New Israeli immigrants with disabilities can now attend a Hebrew-language course geared to their needs.
Every year, new immigrants – called "olim" in Hebrew – flock to Israel from around the world. Among them are some with disabilities, and their initial encounters with Israeli society are unquestionably more difficult. In an effort to ease their transition, it was decided in May this year that a trial ulpan (school for intensive Hebrew study) exclusively geared toward the needs of disabled immigrants would open in Haifa. The pilot project has been wildly successful and plans are in the works to expand the project to seven other cities in Israel.
The American Jewish Joint Distribution Committee in Israel initiated the project with the cooperation of the Israeli government, the Ruderman Family Foundation, the adult-student education wing of the Ministry of Education and AHVA, the Israeli multidisciplinary association for people with disabilities.

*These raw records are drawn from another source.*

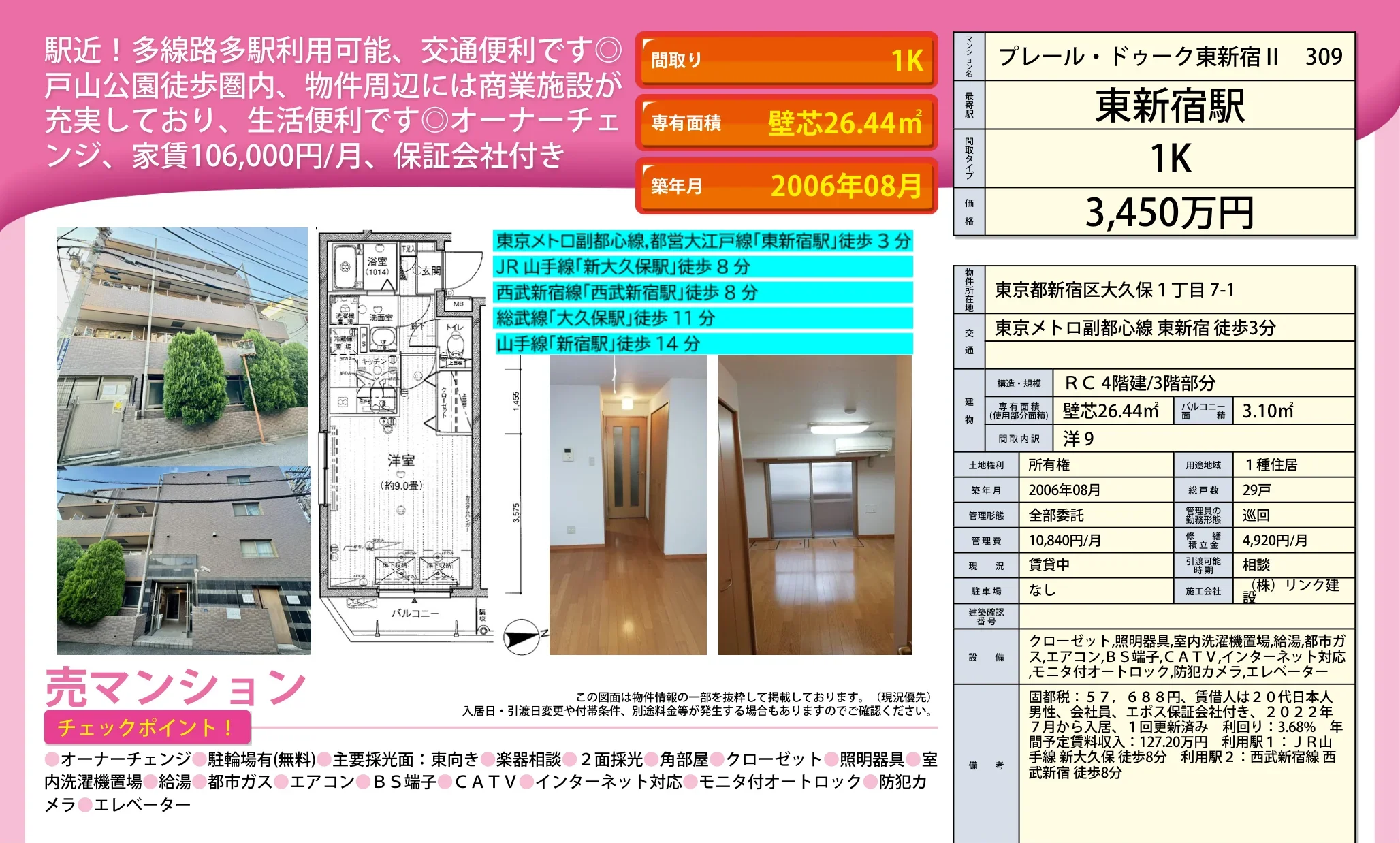This screenshot has width=1400, height=843.
Task: Select the チェックポイント！ tab
Action: tap(148, 728)
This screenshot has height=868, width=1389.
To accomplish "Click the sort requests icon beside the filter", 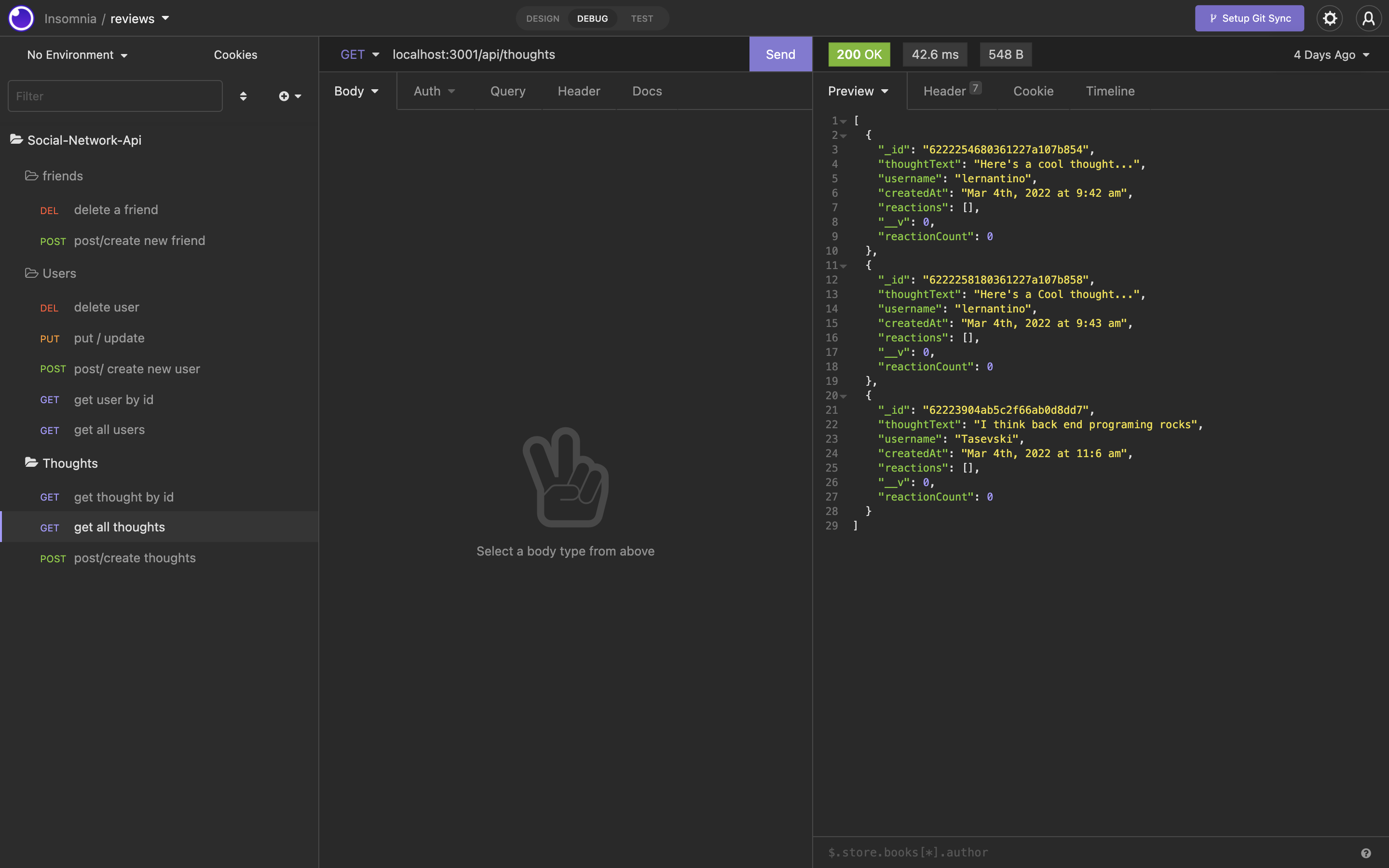I will 244,96.
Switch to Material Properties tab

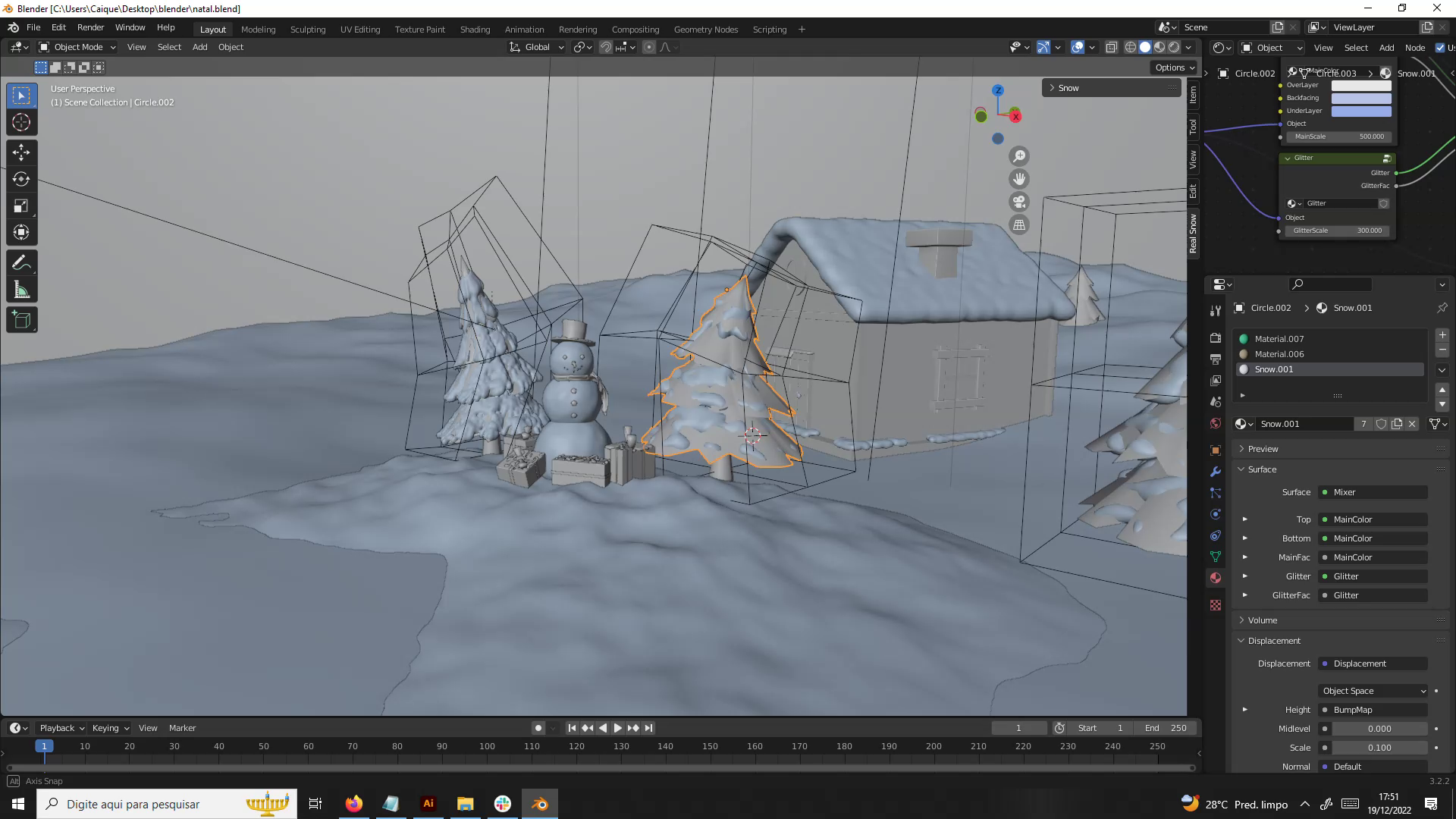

Until now, immigrants with disabilities have encountered a tough time when trying to transition into Israeli society and learn spoken Hebrew, especially since a framework that accommodated their needs was unavailable. "I want to be able to communicate with people, to be part of society," said Vladamir Kaplian, who immigrated to Israel from the Ukraine more than 17 years ago but still struggles to speak Hebrew. Kaplian was diagnosed with muscular dystrophy at age 11, studied history and archeology and has written a number of children's plays. "I want to be a genuine Israeli," he said. "I came to live here, and I want to feel free." After nearly two decades, Kaplian said, the special Hebrew classes are helping his dream become reality. "Only now do I feel like my hope can be realized," he said. "It is thanks my Hebrew teacher at the handicap-accessible ulpan and its specialized educational programming."
The customized Hebrew language curriculum is taught at two levels: beginner and advanced. The classroom is uniquely designed and equipped for the special needs of students, who suffer from physical, emotional or mental disabilities. The ulpan's teachers have degrees in special education and extensive experience working with special-needs students.
One of the teachers, Irena Hellman, described the students in her class. "Their eyes sparkle with joy," she said. "It's important to realize that many of the students have low self-esteem, so that the ability to engage in a basic Hebrew conversion is for them a major accomplishment."
The language classes also help the students find future employment.